• **ABOUT THIS EXERCISE**
In the entries below, find the line containing "The height and". Copy it and all lines after it, exactly, through the end.
----- SOURCE MATERIAL -----
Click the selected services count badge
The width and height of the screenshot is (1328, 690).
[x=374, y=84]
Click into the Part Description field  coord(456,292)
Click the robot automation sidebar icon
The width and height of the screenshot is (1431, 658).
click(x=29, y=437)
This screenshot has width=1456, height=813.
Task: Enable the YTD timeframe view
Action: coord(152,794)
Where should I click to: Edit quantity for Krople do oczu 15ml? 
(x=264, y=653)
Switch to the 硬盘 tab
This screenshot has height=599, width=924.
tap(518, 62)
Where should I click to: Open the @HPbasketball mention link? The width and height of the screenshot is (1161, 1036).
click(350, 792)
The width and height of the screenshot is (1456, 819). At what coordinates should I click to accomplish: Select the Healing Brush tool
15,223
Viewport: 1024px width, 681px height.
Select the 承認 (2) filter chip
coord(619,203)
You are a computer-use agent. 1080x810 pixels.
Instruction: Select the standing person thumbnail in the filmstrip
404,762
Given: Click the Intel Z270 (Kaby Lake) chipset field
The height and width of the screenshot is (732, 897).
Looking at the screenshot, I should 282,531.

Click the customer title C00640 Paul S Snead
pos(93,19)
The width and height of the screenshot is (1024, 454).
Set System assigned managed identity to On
-----
• **PROBLEM SOLUTION**
The height and width of the screenshot is (732, 897).
Looking at the screenshot, I should 282,531.

Click the customer title C00640 Paul S Snead
pos(93,19)
The width and height of the screenshot is (1024, 454).
Set System assigned managed identity to On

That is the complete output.